- _What is needed_: Restate the data exactly as given and keep the pictures out.
Segment Start: Data to examine
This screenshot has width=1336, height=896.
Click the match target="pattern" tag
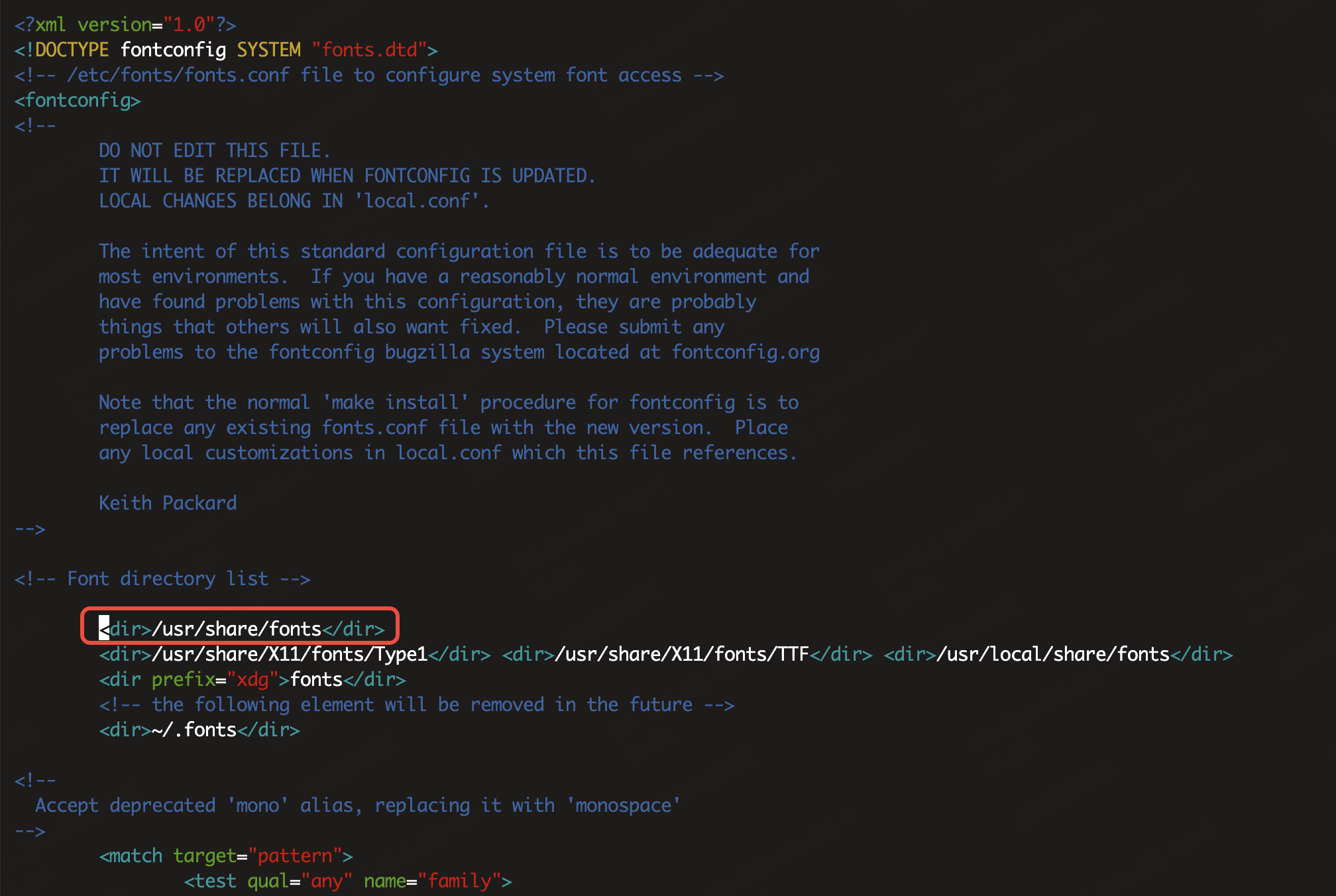226,856
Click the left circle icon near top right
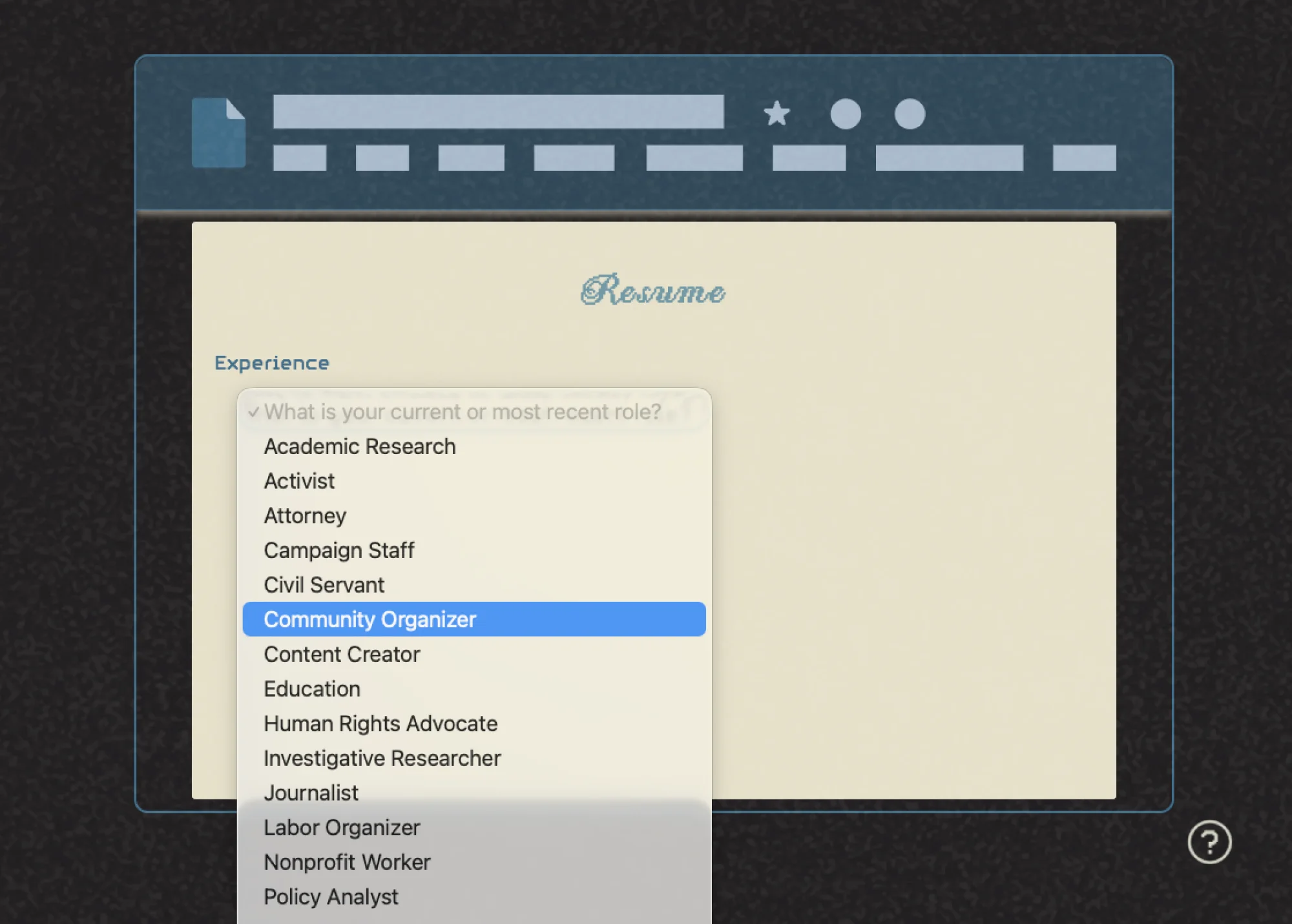1292x924 pixels. pos(846,115)
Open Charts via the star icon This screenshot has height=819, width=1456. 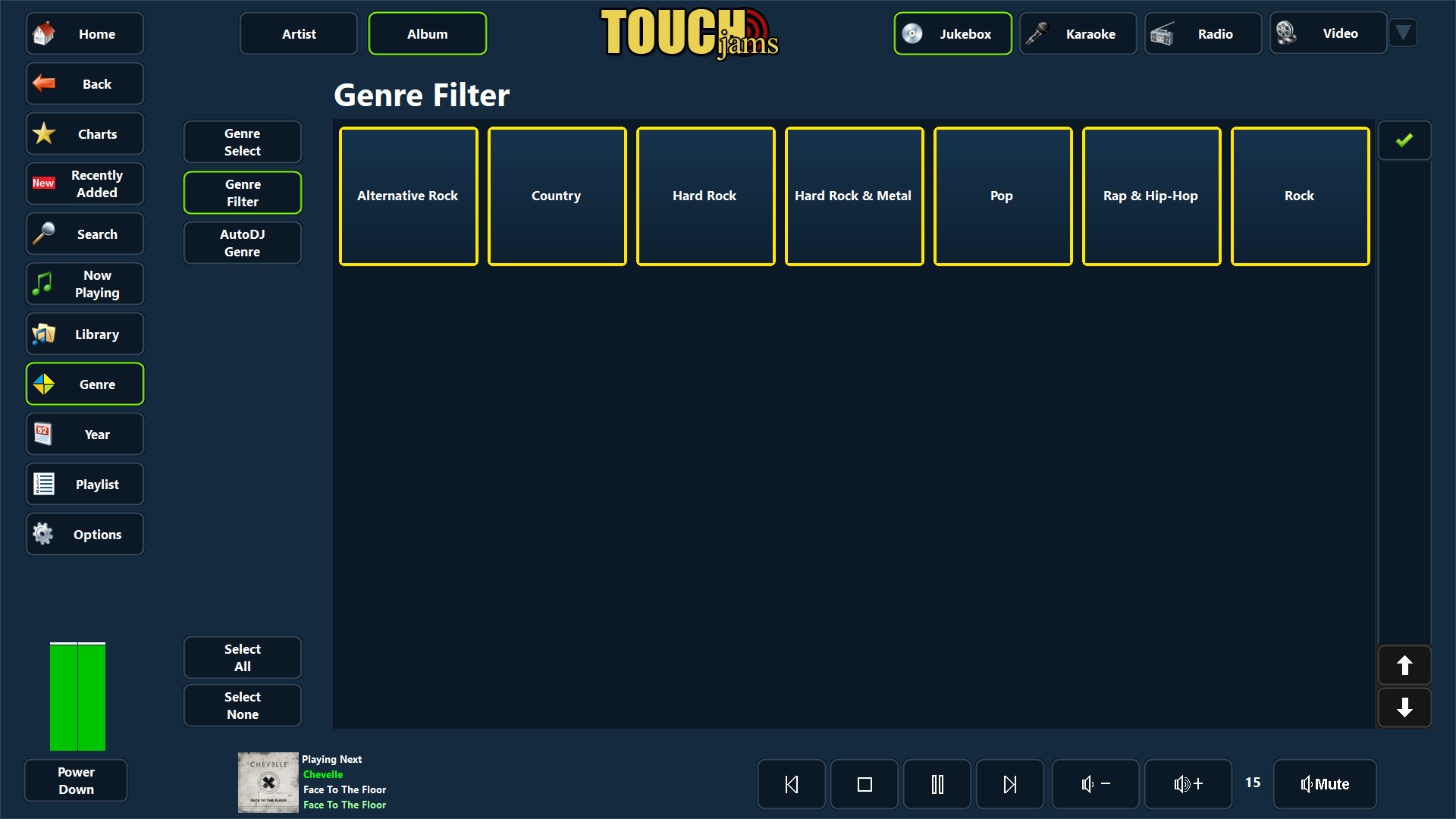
Segment End: Data to examine
- _Task solution_:
This screenshot has width=1336, height=896.
Click the match target="pattern" tag
226,856
Click the left circle icon near top right
1292x924 pixels. pos(846,115)
Open Charts via the star icon This screenshot has height=819, width=1456. 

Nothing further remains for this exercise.